Renowned Turkish poet Nazim Hikmet was commemorated

Born in 1902 in Salonika, where his father was in the foreign service, Hikmet grew up in Istanbul. His mother was an artist, and his pasha grandfather wrote poetry. Through their circle of friends Hikmet was introduced to poetry early; publishing his first poems at seventeen. He attended the Turkish Naval Academy, but during the Allied occupation of Istanbul following World War I, he left to teach in eastern Turkey. In 1922, after a brief first marriage ended in annulment, he crossed the border and made his way to Moscow, attracted by the Russian revolution and its promise of social justice.

At Moscow University he got to know students and artists from all over the world. Hikmet returned to Turkey in 1924, after the Turkish War of Independence, but was soon arrested for working on a leftist magazine. In 1926 he managed to escape to Russia, where he continued writing poetry and plays, met Mayakovsky, and worked with Meyerhold.
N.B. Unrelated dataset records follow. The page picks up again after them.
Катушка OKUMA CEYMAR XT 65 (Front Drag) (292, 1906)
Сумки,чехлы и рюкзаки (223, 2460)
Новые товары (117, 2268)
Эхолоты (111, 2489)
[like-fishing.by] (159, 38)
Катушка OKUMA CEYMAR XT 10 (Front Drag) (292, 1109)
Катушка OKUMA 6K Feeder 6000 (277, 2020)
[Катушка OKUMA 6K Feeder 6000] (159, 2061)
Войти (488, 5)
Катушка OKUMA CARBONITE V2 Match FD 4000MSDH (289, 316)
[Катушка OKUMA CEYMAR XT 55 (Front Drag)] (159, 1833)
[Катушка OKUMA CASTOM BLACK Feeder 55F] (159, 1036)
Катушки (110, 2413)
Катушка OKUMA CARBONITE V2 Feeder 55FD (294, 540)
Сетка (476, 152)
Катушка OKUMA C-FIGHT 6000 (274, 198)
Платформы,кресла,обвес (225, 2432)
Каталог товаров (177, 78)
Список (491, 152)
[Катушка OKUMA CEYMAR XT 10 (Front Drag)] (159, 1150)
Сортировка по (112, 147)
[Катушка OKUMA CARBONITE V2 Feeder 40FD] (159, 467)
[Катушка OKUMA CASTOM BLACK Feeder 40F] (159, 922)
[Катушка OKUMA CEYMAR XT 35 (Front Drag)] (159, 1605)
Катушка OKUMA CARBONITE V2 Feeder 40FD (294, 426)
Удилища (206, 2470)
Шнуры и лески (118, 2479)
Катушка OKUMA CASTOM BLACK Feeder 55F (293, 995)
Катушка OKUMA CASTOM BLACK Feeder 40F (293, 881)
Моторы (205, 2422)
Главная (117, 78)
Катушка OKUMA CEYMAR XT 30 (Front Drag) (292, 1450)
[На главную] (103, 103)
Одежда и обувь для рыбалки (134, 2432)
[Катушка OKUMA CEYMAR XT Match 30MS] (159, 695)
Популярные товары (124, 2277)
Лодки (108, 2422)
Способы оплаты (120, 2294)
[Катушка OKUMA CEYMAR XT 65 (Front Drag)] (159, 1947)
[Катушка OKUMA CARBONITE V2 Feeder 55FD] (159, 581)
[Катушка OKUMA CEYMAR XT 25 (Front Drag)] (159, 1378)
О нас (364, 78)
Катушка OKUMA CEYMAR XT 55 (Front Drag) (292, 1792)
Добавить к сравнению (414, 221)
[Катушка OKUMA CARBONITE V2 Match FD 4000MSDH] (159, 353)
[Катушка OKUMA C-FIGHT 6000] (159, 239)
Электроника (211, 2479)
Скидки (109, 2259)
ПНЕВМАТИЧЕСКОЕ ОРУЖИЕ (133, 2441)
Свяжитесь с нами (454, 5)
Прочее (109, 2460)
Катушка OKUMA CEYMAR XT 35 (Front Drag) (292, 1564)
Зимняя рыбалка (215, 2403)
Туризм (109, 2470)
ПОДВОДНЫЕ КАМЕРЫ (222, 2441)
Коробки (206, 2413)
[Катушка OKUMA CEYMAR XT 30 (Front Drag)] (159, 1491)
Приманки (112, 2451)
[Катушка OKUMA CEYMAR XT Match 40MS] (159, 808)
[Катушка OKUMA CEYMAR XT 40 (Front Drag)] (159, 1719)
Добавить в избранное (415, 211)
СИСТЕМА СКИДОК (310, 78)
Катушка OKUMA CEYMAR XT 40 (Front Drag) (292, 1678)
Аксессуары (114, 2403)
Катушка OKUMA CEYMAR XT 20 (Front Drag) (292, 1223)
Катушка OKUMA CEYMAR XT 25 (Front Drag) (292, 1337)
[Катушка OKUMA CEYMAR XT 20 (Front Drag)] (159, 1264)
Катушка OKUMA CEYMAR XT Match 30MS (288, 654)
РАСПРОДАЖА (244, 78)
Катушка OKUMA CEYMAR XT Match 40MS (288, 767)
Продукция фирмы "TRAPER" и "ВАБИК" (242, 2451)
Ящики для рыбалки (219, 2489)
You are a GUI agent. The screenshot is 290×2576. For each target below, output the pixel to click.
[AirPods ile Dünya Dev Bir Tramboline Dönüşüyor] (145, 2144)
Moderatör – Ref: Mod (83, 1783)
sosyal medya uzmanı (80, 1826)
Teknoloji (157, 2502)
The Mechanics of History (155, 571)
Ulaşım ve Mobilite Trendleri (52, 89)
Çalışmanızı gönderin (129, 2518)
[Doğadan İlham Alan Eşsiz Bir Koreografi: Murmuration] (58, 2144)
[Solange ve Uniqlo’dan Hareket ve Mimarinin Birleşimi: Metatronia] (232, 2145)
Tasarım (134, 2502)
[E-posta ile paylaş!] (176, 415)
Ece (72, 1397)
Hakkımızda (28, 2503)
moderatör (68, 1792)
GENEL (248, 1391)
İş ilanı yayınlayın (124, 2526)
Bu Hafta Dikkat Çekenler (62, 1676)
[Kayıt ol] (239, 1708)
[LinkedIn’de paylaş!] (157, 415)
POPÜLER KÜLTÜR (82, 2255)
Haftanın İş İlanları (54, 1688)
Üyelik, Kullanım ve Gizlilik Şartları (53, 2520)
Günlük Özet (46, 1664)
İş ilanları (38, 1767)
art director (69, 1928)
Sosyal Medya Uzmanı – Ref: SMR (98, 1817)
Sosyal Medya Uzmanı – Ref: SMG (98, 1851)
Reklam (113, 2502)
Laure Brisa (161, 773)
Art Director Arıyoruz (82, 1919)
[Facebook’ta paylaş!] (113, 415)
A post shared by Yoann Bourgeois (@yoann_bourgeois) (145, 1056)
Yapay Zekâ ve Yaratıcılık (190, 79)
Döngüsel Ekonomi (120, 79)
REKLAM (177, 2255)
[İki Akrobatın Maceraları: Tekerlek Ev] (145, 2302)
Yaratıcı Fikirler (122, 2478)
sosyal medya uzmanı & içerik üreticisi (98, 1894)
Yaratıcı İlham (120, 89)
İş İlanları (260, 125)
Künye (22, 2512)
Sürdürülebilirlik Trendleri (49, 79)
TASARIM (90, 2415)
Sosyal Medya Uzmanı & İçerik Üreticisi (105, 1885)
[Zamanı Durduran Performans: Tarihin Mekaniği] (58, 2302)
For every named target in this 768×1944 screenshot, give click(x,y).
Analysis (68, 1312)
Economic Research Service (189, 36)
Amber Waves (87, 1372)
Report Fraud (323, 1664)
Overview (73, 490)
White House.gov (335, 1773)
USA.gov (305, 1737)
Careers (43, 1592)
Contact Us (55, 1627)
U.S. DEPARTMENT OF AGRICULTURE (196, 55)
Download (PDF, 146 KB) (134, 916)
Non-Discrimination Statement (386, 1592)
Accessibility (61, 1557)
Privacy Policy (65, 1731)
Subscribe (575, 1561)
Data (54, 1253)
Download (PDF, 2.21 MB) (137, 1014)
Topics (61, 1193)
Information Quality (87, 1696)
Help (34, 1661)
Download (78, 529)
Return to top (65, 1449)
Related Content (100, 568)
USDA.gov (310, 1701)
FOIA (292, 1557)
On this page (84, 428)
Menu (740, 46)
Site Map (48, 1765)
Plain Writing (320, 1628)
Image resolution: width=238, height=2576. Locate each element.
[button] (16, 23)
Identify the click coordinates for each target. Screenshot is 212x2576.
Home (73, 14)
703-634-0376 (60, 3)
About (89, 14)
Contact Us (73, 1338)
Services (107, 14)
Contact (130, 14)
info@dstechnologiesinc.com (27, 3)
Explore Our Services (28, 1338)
A general amnesty allowed him to return to Turkey in 1928. Since the Communist Party had been outlawed by then, he found himself under constant surveillance by the secret police and spent five of the next ten years in prison on a variety of trumped-up charges.

Then, in January 1938, he was arrested for inciting the Turkish Armed Forces to revolt and sentenced to twenty-eight years in prison on the grounds that military cadets were reading his poems, particularly "The Epic of Sheik Bedrettin." Published in 1936, this long poem based on a fifteenth-century peasant rebellion against Ottoman rule was his last book to appear in Turkey during his lifetime.

After his death in Moscow, Hikmet’s books began to reappear in Turkey; in 1965 and 1966, for example, more than twenty of his books were published here, some of them reprints of earlier volumes and others works appearing for the first time.